# REQUIREMENTS:
- 1) Answer these questions using the passage about the game Adventure.
(a) What does the vending machine sell?
(b) What exit leads away from the "Breath-Taking View"?
(c) What has Woods denied about Tolkien?
- 2) Quote the passage about the game Adventure from "It’s somehow hard" to "this far underground.", inclusive.

## start PAGE EXTRACT

If we insist on finding differences, we might point to Woods’s willingness to indulge in more fantastic and anachronistic elements, as well as a willingness to allow himself a bit more poetic license here and there. As an example in the former category, the vending machine selling batteries feels like something Crowther would never have added. (Of course, it’s also true that Crowther’s lamp never ran out of batteries in the first place, because it was almost certainly conceived by him as a carbide lamp of the sort he took with him on his caving expeditions rather than a battery-powered job; in this case the very different backgrounds of the two men do affect the finished work.) (Edit: Actually, it seems the lamp was electric in Crowther’s original. See the response to rub: “RUBBING THE ELECTRIC LAMP IS NOT PARTICULARLY REWARDING.” Lucky I qualified my “certainly” with an “almost…”) In the latter category, we have the most elaborate and extended room description in the entire game, for the “Breath-Taking View” located deep, deep within the cave complex:
YOU ARE ON THE EDGE OF A BREATH-TAKING VIEW. FAR BELOW YOU IS AN ACTIVE VOLCANO, FROM WHICH GREAT GOUTS OF MOLTEN LAVA COME SURGING OUT, CASCADING BACK DOWN INTO THE DEPTHS. THE GLOWING ROCK FILLS THE FARTHEST REACHES OF THE CAVERN WITH A BLOOD-RED GLARE, GIVING EVERY- THING AN EERIE, MACABRE APPEARANCE. THE AIR IS FILLED WITH FLICKERING SPARKS OF ASH AND A HEAVY SMELL OF BRIMSTONE. THE WALLS ARE HOT TO THE TOUCH, AND THE THUNDERING OF THE VOLCANO DROWNS OUT ALL OTHER SOUNDS. EMBEDDED IN THE JAGGED ROOF FAR OVERHEAD ARE MYRIAD TWISTED FORMATIONS COMPOSED OF PURE WHITE ALABASTER, WHICH SCATTER THE MURKY LIGHT INTO SINISTER APPARITIONS UPON THE WALLS. TO ONE SIDE IS A DEEP GORGE, FILLED WITH A BIZARRE CHAOS OF TORTURED ROCK WHICH SEEMS TO HAVE BEEN CRAFTED BY THE DEVIL HIMSELF. AN IMMENSE RIVER OF FIRE CRASHES OUT FROM THE DEPTHS OF THE VOLCANO, BURNS ITS WAY THROUGH THE GORGE, AND PLUMMETS INTO A BOTTOMLESS PIT FAR OFF TO YOUR LEFT. TO THE RIGHT, AN IMMENSE GEYSER OF BLISTERING STEAM ERUPTS CONTINUOUSLY FROM A BARREN ISLAND IN THE CENTER OF A SULFUROUS LAKE, WHICH BUBBLES OMINOUSLY. THE FAR RIGHT WALL IS AFLAME WITH AN INCANDESCENCE OF ITS OWN, WHICH LENDS AN ADDITIONAL INFERNAL SPLENDOR TO THE ALREADY HELLISH SCENE. A DARK, FOREBODING PASSAGE EXITS TO THE SOUTH.
It’s somehow hard to imagine Crowther writing that; it’s a long way indeed from the humble wellhouse by the roadside in Kentucky at which the player began. It’s often been compared with the descriptions of Mount Doom found in The Return of the King, but Woods, while admitting he had read Tolkien before working on Adventure, has denied using him as a conscious inspiration. Oddly, this room has no practical function whatsoever. Perhaps Woods conceived of it as a reward of sorts for the persistent player who made it this far underground.

## end PAGE EXTRACT
## start STORED RECORDS

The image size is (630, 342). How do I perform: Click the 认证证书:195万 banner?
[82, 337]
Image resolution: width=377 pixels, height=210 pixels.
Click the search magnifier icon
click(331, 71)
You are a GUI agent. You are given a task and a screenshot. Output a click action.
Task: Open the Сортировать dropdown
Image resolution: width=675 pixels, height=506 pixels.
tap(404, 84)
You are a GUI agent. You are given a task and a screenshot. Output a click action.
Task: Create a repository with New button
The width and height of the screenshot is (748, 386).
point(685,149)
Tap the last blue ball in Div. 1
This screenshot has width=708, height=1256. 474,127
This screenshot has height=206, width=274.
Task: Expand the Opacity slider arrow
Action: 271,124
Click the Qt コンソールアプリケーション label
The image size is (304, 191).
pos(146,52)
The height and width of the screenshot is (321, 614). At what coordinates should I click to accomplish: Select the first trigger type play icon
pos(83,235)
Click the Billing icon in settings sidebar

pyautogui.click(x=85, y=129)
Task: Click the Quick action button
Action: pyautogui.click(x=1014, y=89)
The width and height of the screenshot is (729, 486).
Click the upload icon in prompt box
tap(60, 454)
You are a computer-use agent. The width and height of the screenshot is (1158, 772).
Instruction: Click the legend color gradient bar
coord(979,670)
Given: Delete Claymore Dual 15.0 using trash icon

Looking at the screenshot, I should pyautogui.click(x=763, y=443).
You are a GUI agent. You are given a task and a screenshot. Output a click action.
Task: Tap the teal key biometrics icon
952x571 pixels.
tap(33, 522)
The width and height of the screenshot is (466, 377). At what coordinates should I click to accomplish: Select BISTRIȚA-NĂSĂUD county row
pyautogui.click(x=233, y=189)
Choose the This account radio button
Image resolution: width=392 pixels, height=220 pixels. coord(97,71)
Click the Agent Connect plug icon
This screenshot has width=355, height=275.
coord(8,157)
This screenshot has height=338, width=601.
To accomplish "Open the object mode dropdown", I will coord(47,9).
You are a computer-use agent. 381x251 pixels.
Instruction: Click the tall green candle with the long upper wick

## end STORED RECORDS

# TASK RESULTS:
- 1)
(a) Batteries.
(b) A dark, foreboding passage to the south.
(c) He has denied using Tolkien as a conscious inspiration.

- 2)
It’s somehow hard to imagine Crowther writing that; it’s a long way indeed from the humble wellhouse by the roadside in Kentucky at which the player began. It’s often been compared with the descriptions of Mount Doom found in The Return of the King, but Woods, while admitting he had read Tolkien before working on Adventure, has denied using him as a conscious inspiration. Oddly, this room has no practical function whatsoever. Perhaps Woods conceived of it as a reward of sorts for the persistent player who made it this far underground.